Here's the scoop about Daniel McRoberts. Who's clearly got a (big) problem. I'm giving you his whole story so you'll get a clear and unadulterated sense of the guy:
"The defendant, born in August 1983, committed his first offense in May 1998. A girl whom the defendant knew encountered him in her bedroom. He had items of her clothing, including a bra, in his backpack. The juvenile court placed defendant on probation for burglary. Five months later, defendant walked up to a nine-year-old girl on a playground, made a sexual remark, and penetrated her vagina with his finger. This time, the juvenile court found he had committed a sexual battery and ordered unspecified treatment.
In May 1999, defendant walked up to a 14-year-old girl whom he found attractive and brushed against her buttocks and vaginal area, leading to another finding that he had committed sexual battery. In September 1999, defendant was riding his bicycle on the way to a treatment session when he saw a 13-year-old girl standing near a soda machine on school grounds. He approached her and told her she was pretty, and then reached inside her shirt to fondle her breast. When he tried to do it a second time, she kicked or pushed him away. Calling her a bitch, he rode off. This time, the court found he had committed child molestation and ordered his placement in the (then-named) California Youth Authority (CYA), where he participated in “pretty intensive treatment” for sex offenders until his release in 2004.
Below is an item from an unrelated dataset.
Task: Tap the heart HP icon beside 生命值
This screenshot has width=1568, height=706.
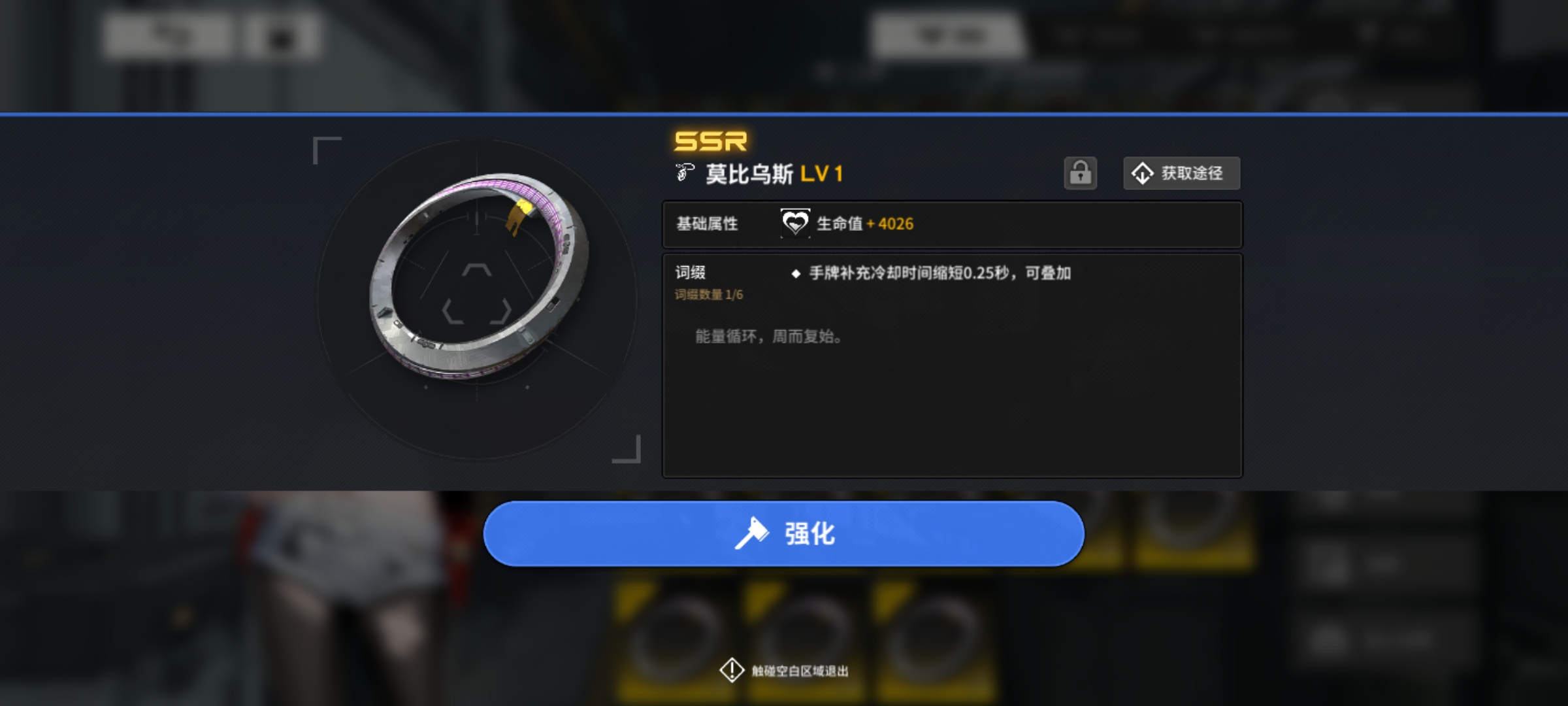Action: (x=795, y=224)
Two months after his release on parole, defendant was driving down the street and pulled up to a woman and her young child. As he purported to ask for directions, the woman noticed that he was masturbating. Making a vague threat about kidnapping the child, he drove off, still masturbating. He served a two-month jail term for indecent exposure. Ten days after his release from jail, defendant drove up to an 11-year-old girl who had just gotten off the school bus near her driveway. He got out of the car and offered her money for her underwear. When she retreated into her yard, he grabbed her hand. She either kicked him or fell backward, at which point defendant released her and drove off. He admitted his actions to his therapist, who contacted investigators. A jury found him guilty of attempted kidnapping and child molestation, and the court sentenced him to state prison for the term he was serving at the time of the filing of the present petition."
So here are my reactions.
On the one hand, again, McRoberts has a big problem. He's clearly -- and pardon me for using complex medical terminology here -- what we call "messed up in the head." Some sex-related wiring in his brain obviously isn't oriented appropriately, and that's causing big problems. As a result, he's not someone we want out on the street. And by "we," I mean to especially include people (like me) with small children. Will he reoffend? Yeah. I think so. His problem persists.
So that's my initial reaction. But the counterpart is: Yeah, he's messed up, but it looks to me like he's always going to be messed up. He's was burglarizing bras and digitally penetrating 9-year olds in playgrounds when he was 15, after all. Not to mention what he did when he was 16. If that's how you're spending your teenage years -- and we're only talking about the stuff he did that we know about, mind you -- there's something really, really messed up there. Something that we may well be unable to fix. So, sure, now that he's 26, he's probably still broken. But he's probably always going to be broken (or cross-wired, or whatever). Do we really say to the guy: "Welcome to Atescadero. You'll be here for the rest of your life. Enjoy."
This, of course, is the perennial problem with preventative detention. But it strikes me as especially applicable here. Here we have a young guy who's profoundly screwed up even as a youngster. If he's not fixed at 26, when exactly is he supposed to be fixed (if ever)?
I guess the cheap way out is to say that he's "fixed" when he's spent a certain number of years (or decades) saying "Oh, I'm sorry. I've learned. I have a problem. I'll never do it again." And by "a certain number of years" we basically mean "however many years until professionals say he probably both really means it and is mentally capable of actually meaning it." But I'm not at all confident that fundamentally adds anything. Because the science here -- at least for people like this -- just ain't that good. Much less that exact. It seems to me like we're just taking a guy and saying that we're going to keep him in until he's 50 or something and then hope that he's at that point "learned his lesson". Or that, having been institutionalized for 30 years, his brain is so messed up (albeit in different ways) as a result of permanent institutionalization that the wrong-way sexual wiring just doesn't much matter anymore.
So I don't know. On the one hand, I don't want this guy out. On the other hand, I'm not all that happy about keeping him in forever on the basis of either (1) the stuff he did in his teens, or (2) the way he was born/developed in adolescence.
But it seems that, if we're honest with ourselves, we may well have to do one or the other. And that just doesn't seem right. Either way.